How much does it cost to outsource payroll in Singapore?
Full-service outsourcing is typically priced per employee per year; Sleek’s list price is S$300 per employee annually for end-to-end compliance. Basic payroll software can look cheaper per head, often a few dollars per employee a month, but it leaves the work, and the responsibility, with your team. Compare total cost, including staff hours, not just the licence fee.
Is payroll outsourcing compliant with Singapore's regulations?
Yes. A reputable provider handles CPF, SDL and SHG contributions, itemised payslips, and IR8A and AIS filing in line with CPF Board, MOM and IRAS rules. The legal responsibility still sits with you as the employer, which is exactly why accurate, on-time filings matter so much.

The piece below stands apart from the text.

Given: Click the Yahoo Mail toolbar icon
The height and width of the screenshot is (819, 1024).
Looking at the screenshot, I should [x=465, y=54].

Can I switch to a payroll provider mid-year?
Yes, you can switch at any point in the year. A good provider manages the move end to end: contacting your current setup, transferring employee and pay data, and reviewing past records. If your records are incomplete, a reconstruction step cleans them up so your first run is accurate and on time.
Does outsourcing payroll replace my accountant?
No. Payroll covers salaries, CPF and employee tax forms; accounting covers your books, financial statements and corporate tax. They overlap at year’s end but are separate functions. Many SMEs bundle the two with one provider so the data flows cleanly between them.